Wednesday, August 22, 2012
Tomatoes herald the true start of summer. Gardeners, farmers, food bloggers, chefs and regular eaters like me all sing the praise of the ripe summer tomato, whose juicy warm flesh can practically take your breath away.
The first fresh cherry tomatoes are so eagerly anticipated that they rarely even make it inside the house — their abrupt path travels merely from vine to mouth. Creativity abounds initially as we turn tomatoes into a variety of forms by slicing them, drying them, caning them, freezing them, saucing them, crushing them, adding them to salads, sandwiches, and burgers, stuffing them, freezing them and turning them into salsa.
But this creative fervor rarely lasts; within a few weeks, many people will be overwhelmed by their tomatoes. Brilliant red piles will cover countertops and hang heavily off the vines, begging to be picked.
So it goes with so much fresh, seasonal produce. The first sweet cherries, the first crisp cucumber, the first summer squash — are such a welcome sight and flavor after subsisting on store produce whose taste pales in comparison to summer’s rich bounty.
But eventually cherries, cucumbers, summer squash and tomatoes have us feeling overwhelmed and we stop using them — stop eating them — stop picking them, even. Each year, I watch tons of fruit hang on the trees or see piles of summer squash in the break room that people offer up because they can’t stand the sight of another zucchini in their kitchen.
What changes in the lazy, hazy days of August and September that makes us forget the mouth-watering anticipation we felt leading up to summer?
A recent article crossed my desk numerous times in the last month, forwarded to me by several friends and coworkers, called “Raw Panic.” The article was published in The New York Times this July, and chronicles the anxiety we experience when fresh, delicious food goes to waste because we don’t know what to do with it. The author, Julia Moskin, suggests roasting vegetables as soon as you get them home:
“Already-cooked vegetables are the key to a refrigerator filled with usable, tamed ingredients that can immediately be turned into other dishes: pasta sauces, pizza toppings and composed salads, to name just a few. Raw, they are just slouching toward rot; cooked, they are tools you can use.”

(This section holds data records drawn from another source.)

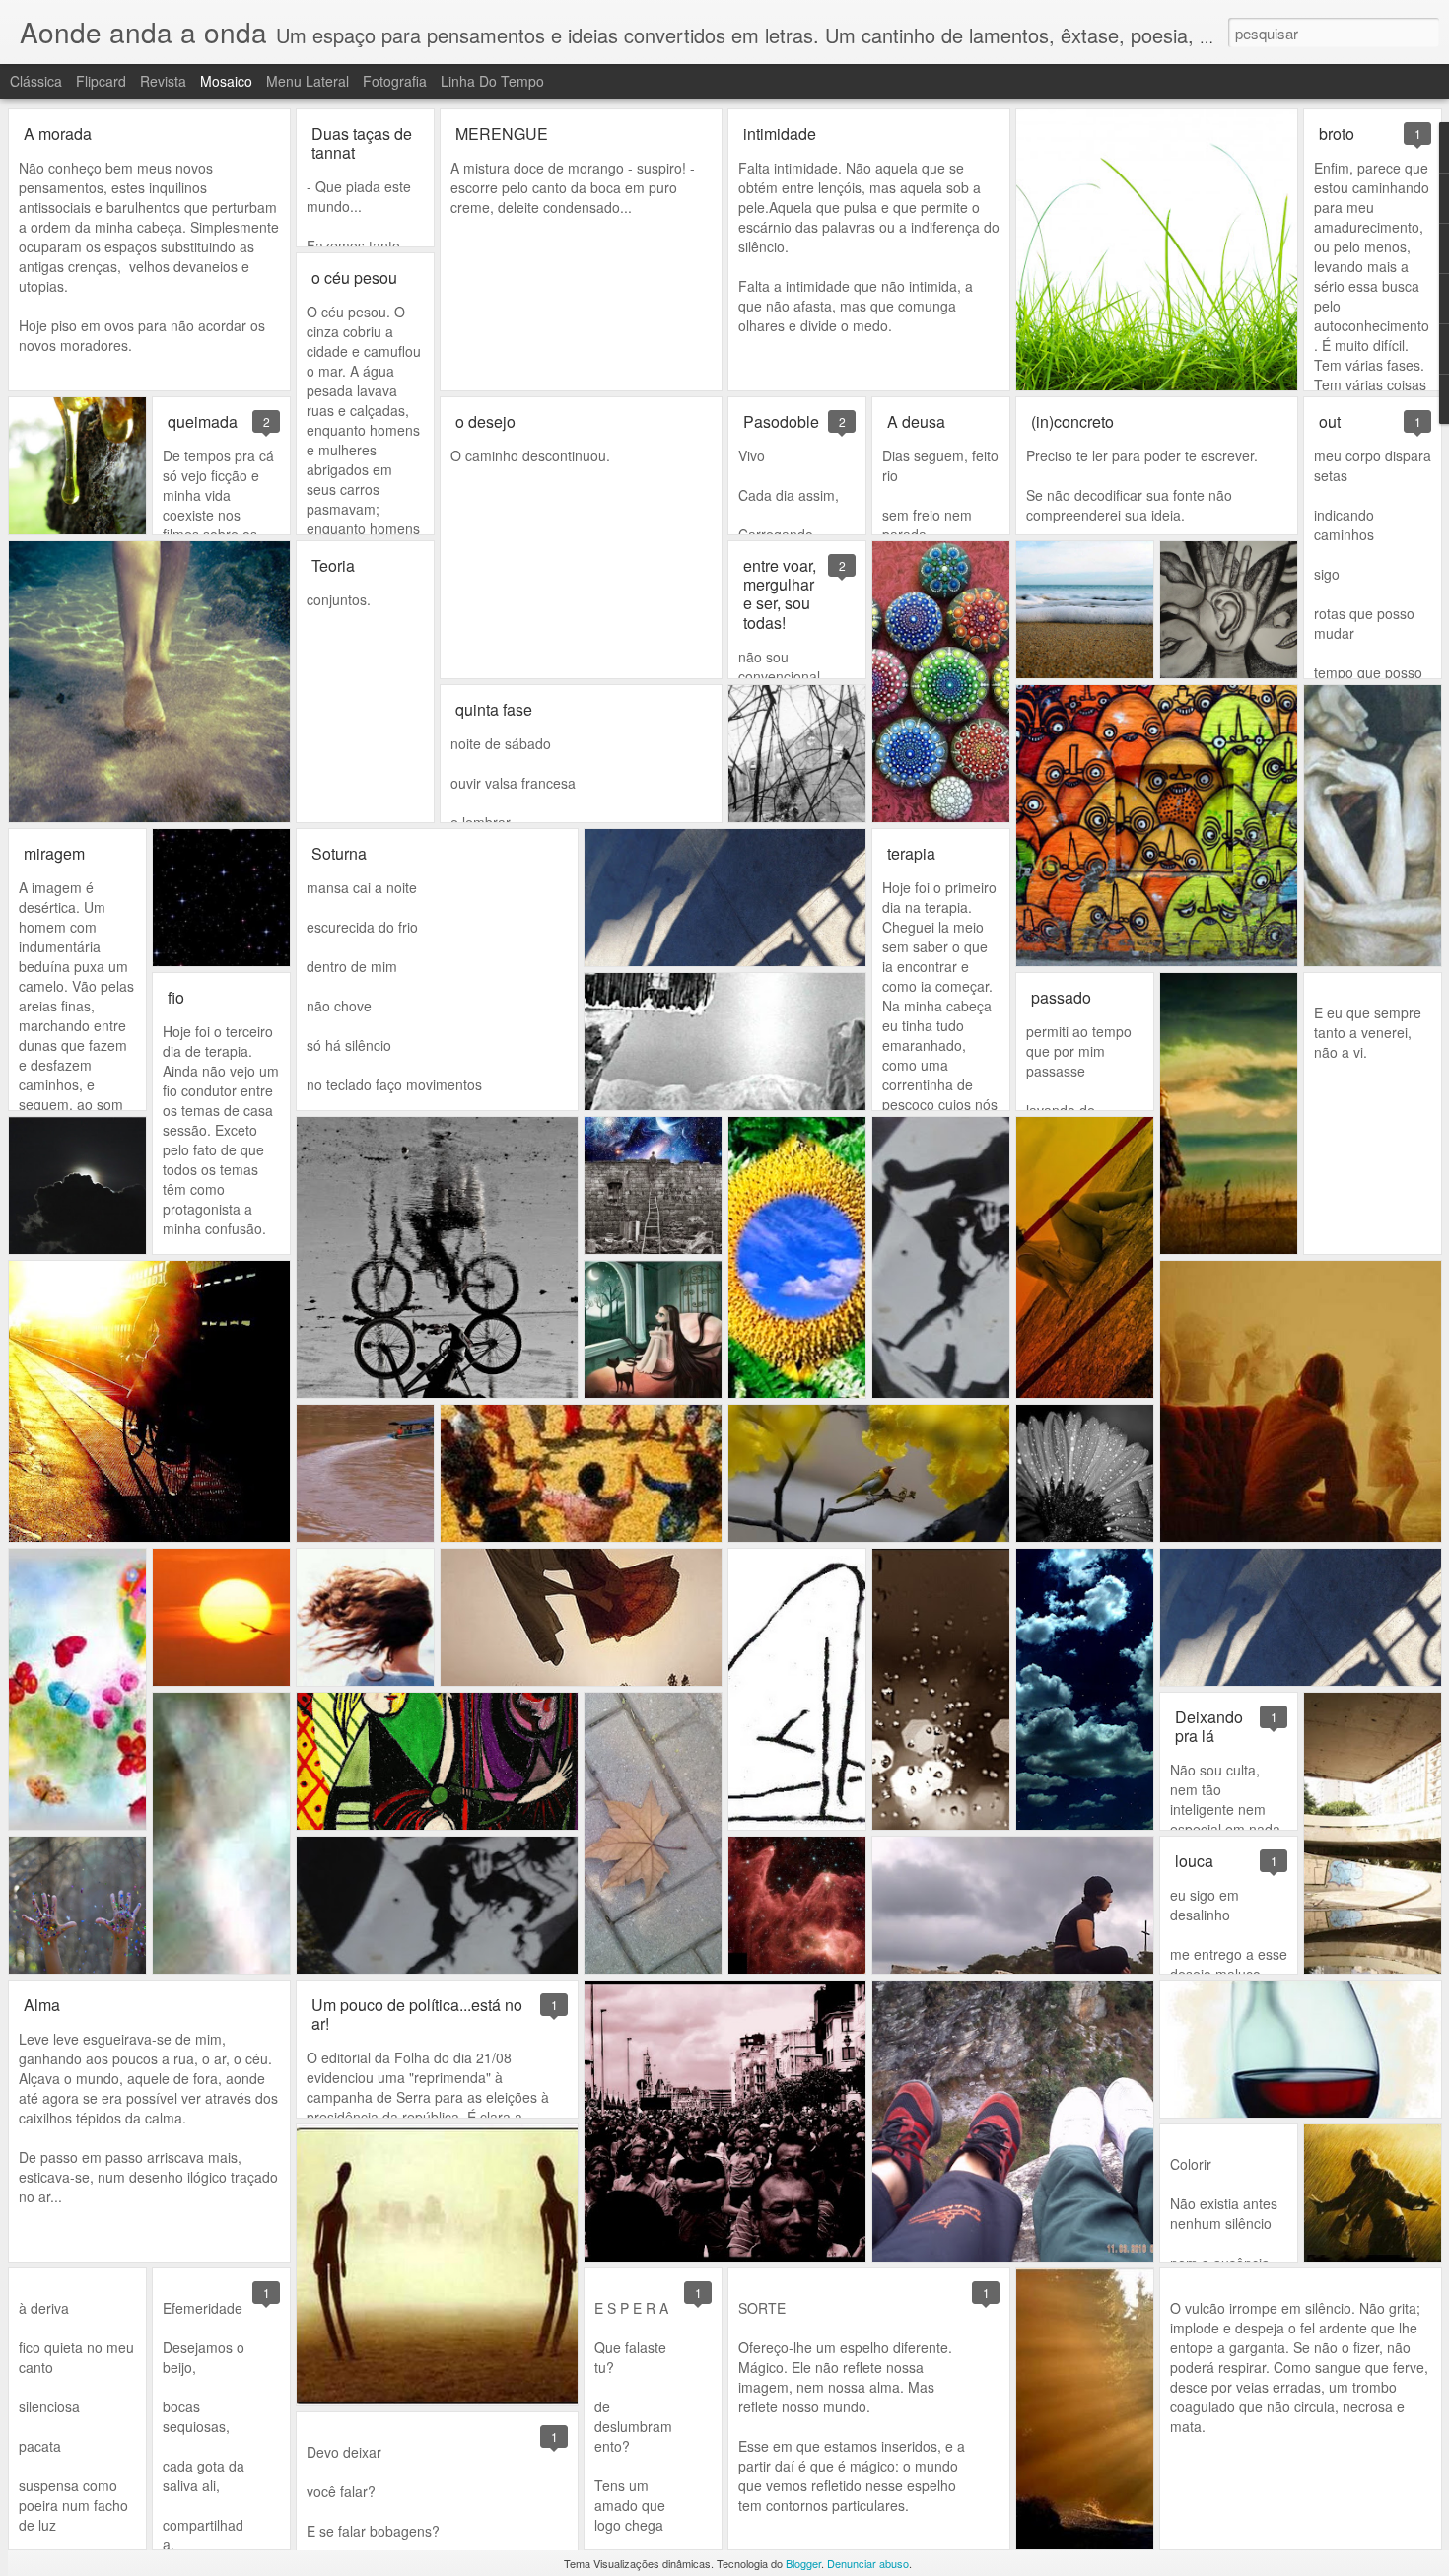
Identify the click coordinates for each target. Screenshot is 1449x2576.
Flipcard (101, 81)
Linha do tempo (492, 81)
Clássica (36, 81)
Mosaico (226, 81)
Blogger (803, 2563)
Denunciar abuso (868, 2563)
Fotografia (395, 81)
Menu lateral (307, 81)
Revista (163, 81)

Moskin goes on to explain that “greens should be washed in lots of water before storing (not running water; fill the sink, swish the greens and let the dirt float away to the bottom). But soft herbs like basil and soft produce like berries and mushrooms shouldn’t be washed until just before they are used; the water will speed deterioration.
“Vegetables and fruit should be stored separately, because the ethylene emitted by ripening fruit can damage vegetables.
“Some produce will continue to ripen if left out on the counter: stone fruit (not cherries), melons, mangoes, apples, pears, avocados and tomatoes. But some will not: bell peppers, grapes, citrus fruit and berries only deteriorate. Bananas not only will ripen quickly, but their presence will speed the ripening of nearby fruits, so check the bowl often.”
In addition to Moskin’s suggestions, I’d like to add preserving to the list. Many times freezing is the quickest, easiest way to put up fruits and vegetables this time of year. In fact, freezing can preclude other methods of preservation that you can tackle this fall or winter when the thought of standing over a hot stove, isn’t, well — horrifying.
For example, strawberries can easily be frozen now and turned into jams in November to be given as Christmas gifts. Green beans can be frozen and then pickled or canned when you have long, dark evenings to preserve. Squashes freeze well in grated form and work perfectly in breads when thawed later.
Tomatoes also freeze extremely well. In fact, you don’t even have to slice, core, or peel them first — just remove the stem and store in freezer bags until you are ready to use. Come January, when you are longing for that taste of summer, you can pull out your tomatoes and make some fresh salsa from the onions, pepper, and cilantro you froze too!
Dehydrating is another great option for preserving summer fruits and veggies. Overripe fruits can be blended and turned into homemade fruit leather for pennies on the dollar you will pay for store-bought leathers. Squashes can be dehydrated in slices and added to lasagna, soups and casseroles.
Tomatoes and peppers freeze well and are delicious as added seasonings to other dishes. Fresh herbs and spices with a short life on the counter or in the fridge can be easily dried in a cooling oven, hung from a hook on the porch or dried in minutes in the microwave using 30-second bursts of heat.
Whatever you do, don’t become victim to Moskin’s “Raw Panic”; whether you roast your veggies right away as she suggests or freeze them for later use in eating and preserving, just be sure to make use of them!
Summer usually doesn’t last long in the Pacific Northwest and within a few months, we’ll be craving the sweet, juicy, pop of a cherry tomato. With that, I’m off to the farmers market to go buy some myself!